Twitter is a rapidly growing social network and micro-blogging platform. Micro-blogging involves brief text-based messages that are sent to your community of “followers” across the Twitter network who are reading your posts, known as “tweets” (think Facebook status updates on steroids). Topics vary from updates about your daily/momentary activities to news stories to social commentary about any issue.

Let’s Look at the Statistics

According to Nielsen, Twitter was the fastest-growing member community in the past year, seeing a 1,382 percent growth in the number of unique visitors from February 2008 to February 2009.

Although Twitter is experiencing explosive user growth, it’s finding challenges in keeping its users. This week Nielsen revealed that more than 60 percent of Twitter users fail to return the following month after signing up. It should be noted that this is often common of viral growth and social platforms like MySpace and Facebook, which have experienced high churn numbers in their early days as users tried the service and then waited until they found relevance in the developing community or content. Make no mistake, users like the one-to-many broadcasting stage that twitter provides.

Whatever Happened to the Queen’s English?

Interestingly, some folks are concerned that our proper use of English and the written word (paper letters, snail mail, etc) has suffered as a result of the mass public’s assimilation of e-mail. The concern stems around the informal and immediacy relative to older communication methods.

The general feeling being that as a result of e-mail, no one is able to write a complete sentence or tell a good story. Well, then came instant messaging, texting on cell phones, and now “Tweeting,” which basically says, “If you can’t say something in 140 characters, then you’re writing too much.”

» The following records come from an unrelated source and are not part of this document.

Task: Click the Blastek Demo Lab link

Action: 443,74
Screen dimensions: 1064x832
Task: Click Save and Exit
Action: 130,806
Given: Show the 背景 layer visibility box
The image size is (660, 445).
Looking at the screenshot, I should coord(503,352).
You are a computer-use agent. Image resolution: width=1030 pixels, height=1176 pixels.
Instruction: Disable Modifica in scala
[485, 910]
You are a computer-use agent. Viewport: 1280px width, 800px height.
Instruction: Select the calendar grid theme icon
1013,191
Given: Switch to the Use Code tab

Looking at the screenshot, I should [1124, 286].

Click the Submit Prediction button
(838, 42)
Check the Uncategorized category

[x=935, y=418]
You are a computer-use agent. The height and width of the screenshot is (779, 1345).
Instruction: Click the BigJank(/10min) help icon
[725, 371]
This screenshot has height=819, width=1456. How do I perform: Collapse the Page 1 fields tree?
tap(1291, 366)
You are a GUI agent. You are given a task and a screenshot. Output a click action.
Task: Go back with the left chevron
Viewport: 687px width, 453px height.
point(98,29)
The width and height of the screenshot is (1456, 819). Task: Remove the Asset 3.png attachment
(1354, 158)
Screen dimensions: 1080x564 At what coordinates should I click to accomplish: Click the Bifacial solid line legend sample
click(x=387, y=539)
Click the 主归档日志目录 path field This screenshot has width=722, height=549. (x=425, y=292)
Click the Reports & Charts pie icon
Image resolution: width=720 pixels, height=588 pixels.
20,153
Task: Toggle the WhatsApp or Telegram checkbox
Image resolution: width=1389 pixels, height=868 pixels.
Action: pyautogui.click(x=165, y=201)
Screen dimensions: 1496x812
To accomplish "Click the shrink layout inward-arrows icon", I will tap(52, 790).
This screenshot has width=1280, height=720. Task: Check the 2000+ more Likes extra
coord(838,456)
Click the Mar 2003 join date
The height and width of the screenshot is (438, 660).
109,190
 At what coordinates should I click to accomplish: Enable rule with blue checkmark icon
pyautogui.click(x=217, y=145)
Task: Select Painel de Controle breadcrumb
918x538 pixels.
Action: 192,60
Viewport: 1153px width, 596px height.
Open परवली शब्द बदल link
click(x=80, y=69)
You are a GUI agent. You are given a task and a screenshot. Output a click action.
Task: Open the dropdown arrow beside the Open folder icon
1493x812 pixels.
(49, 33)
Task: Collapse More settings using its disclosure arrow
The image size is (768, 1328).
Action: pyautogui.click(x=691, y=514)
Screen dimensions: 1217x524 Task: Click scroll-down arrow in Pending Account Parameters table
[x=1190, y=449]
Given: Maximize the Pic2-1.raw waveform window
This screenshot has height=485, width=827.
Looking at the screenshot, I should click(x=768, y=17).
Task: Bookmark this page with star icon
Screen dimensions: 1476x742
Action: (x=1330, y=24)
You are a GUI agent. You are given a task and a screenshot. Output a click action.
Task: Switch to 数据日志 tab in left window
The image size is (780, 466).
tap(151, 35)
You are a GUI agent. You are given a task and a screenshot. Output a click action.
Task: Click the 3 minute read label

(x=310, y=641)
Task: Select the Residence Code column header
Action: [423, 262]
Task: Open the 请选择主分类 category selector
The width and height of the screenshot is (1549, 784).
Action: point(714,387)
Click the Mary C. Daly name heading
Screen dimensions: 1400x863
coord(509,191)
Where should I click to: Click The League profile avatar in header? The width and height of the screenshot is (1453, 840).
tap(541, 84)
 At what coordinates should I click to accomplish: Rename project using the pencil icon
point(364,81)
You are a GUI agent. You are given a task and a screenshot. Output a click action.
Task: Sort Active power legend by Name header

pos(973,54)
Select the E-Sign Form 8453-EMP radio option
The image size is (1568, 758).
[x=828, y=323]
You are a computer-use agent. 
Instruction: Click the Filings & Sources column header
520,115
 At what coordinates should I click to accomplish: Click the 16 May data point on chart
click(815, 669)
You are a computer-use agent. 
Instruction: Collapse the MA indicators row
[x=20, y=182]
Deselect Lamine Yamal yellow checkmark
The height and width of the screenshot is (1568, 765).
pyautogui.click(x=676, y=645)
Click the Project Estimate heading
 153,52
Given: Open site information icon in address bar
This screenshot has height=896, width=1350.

For some, this can be a great concept. Get to the point, cut the fat, time is money… things of that nature.

Is this a social network for those waiting to tell their life story? Probably not. But it’s a great way to share information quickly and succinctly.

Additionally, Twitter is perpetuating a vocabulary all its own (for full list of ways to use Twitter, check Twitter Help). I’ve also learned that you can put a “Tw” in front of just about any verb or noun and create some new twocabulary. For example, my son now lovingly refers to me as a “twidiot” (Find more terms like this at Twittords).

Should Local Marketers Embrace Twitter?

At this point yes and no; like most new/emerging platforms, it depends on your business category. Tweeting is a lot like word-of-mouth marketing. A non-scientific review of tweets showed that users are providing information and advice (reviews) on restaurants and entertainment topics such as movies, clubs, and music.

I’ve seen some innovative examples of quick-serve restaurants that accept “tworders” for their drive-up windows and other uses happening at the local marketing level. If your business is affected by trends or the above-mentioned category, then dive in.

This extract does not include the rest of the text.